Jackie Robinson

Personal information
- Born: May 20, 1955 (age 70) Los Angeles, California, U.S.
- Listed height: 6 ft 6 in (1.98 m)
- Listed weight: 210 lb (95 kg)

Career information
- High school: Morningside (Inglewood, California)
- College: UNLV (1973–1978)
- NBA draft: 1978: 4th round, 67th overall pick
- Drafted by: Houston Rockets
- Playing career: 1978–1985
- Position: Small forward
- Number: 22, 9, 30, 8

Career history
- 1978–1979: Las Vegas Dealers
- 1979: Seattle SuperSonics
- 1980: Detroit Pistons
- 1981: Chicago Bulls
- 1981–1982: Maine Lumberjacks
- 1982–1983: Rapident Livorno
- 1983–1984: Maccabi Tel Aviv
- 1984–1985: Espanyol

Career highlights
- NBA champion (1979); Second-team Parade All-American (1973);
- Stats at NBA.com
- Stats at Basketball Reference

= Jackie Robinson (basketball, born 1955) =

American basketball player

Jackie Lee Robinson (born May 20, 1955) is an American former professional basketball player.
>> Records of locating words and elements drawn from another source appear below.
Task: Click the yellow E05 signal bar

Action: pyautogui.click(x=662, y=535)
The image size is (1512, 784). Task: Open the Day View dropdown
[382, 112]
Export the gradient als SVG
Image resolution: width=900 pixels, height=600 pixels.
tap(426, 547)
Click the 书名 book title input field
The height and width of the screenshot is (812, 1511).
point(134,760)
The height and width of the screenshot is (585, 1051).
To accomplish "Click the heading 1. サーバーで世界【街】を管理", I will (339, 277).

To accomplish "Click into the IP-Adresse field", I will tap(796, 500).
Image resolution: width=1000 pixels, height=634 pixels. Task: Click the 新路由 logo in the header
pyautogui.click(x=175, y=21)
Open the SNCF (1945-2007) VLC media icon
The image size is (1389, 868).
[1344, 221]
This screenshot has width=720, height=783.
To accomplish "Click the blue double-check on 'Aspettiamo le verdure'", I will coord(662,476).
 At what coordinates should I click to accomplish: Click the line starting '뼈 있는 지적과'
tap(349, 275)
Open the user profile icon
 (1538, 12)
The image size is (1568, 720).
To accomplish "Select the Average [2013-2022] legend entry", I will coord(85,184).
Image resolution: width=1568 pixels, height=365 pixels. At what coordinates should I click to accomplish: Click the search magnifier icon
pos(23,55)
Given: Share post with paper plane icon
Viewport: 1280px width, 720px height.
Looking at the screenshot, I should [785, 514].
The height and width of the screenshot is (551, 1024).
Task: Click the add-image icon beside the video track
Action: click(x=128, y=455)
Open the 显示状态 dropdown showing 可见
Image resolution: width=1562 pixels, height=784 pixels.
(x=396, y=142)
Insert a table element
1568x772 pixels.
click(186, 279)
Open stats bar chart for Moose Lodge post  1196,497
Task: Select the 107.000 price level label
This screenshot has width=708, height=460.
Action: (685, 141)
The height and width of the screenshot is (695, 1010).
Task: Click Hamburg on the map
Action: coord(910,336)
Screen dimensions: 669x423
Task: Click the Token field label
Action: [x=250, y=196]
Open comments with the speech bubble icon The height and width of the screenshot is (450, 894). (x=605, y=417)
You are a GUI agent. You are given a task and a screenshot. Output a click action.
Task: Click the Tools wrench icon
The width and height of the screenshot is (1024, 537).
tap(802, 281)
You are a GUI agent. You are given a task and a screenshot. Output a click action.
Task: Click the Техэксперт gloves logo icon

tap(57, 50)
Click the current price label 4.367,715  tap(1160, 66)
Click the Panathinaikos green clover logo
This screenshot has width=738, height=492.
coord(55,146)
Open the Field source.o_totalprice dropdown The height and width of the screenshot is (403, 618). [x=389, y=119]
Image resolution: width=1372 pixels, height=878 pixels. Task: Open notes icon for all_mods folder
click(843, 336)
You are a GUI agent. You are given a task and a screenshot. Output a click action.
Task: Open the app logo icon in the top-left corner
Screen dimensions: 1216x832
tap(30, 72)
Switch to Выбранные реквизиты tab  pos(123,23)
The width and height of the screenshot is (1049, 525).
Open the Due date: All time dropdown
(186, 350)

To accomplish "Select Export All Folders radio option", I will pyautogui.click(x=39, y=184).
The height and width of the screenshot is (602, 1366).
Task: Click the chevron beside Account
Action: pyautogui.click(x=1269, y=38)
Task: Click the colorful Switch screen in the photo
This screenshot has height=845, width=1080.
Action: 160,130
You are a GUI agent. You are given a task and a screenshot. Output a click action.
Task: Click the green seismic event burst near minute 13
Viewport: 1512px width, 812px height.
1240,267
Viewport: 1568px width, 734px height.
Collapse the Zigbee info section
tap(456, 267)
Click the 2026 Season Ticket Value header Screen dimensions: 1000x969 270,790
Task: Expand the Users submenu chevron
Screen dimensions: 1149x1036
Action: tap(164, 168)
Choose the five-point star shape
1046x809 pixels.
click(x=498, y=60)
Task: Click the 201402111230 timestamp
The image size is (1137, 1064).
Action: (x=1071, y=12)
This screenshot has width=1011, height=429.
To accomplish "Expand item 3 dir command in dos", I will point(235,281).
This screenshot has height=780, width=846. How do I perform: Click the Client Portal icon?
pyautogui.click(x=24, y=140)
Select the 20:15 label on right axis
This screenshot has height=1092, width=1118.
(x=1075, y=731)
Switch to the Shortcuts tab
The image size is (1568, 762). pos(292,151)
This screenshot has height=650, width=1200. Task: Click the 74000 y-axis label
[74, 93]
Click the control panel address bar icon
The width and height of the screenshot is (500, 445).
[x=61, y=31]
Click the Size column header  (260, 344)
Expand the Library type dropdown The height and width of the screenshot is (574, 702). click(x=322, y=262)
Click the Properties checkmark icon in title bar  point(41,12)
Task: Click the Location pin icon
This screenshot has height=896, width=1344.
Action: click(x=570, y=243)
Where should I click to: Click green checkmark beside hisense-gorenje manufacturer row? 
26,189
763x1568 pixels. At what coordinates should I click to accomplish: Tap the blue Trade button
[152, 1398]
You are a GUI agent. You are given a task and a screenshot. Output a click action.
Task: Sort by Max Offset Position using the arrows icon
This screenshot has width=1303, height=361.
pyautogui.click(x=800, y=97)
He played from 1978–1985 for multiple leagues, including the National Basketball Association (NBA).

==Career==
A 6'6" small forward from UNLV, Robinson played in the NBA from 1979 to 1981 as a member of the Seattle SuperSonics, Detroit Pistons, and Chicago Bulls. He averaged 3.8 points per game in his NBA career and won an NBA championship with Seattle in 1979.

===Retirement===
Afterward, Robinson played five years in Europe, and upon retirement held executive positions in several Las Vegas companies that worked in retail, real estate, construction, credit, and the food and beverage industries. He was a one-time owner of the Las Vegas Silver Bandits of the defunct International Basketball League, and the Las Vegas Slam of the American Basketball Association.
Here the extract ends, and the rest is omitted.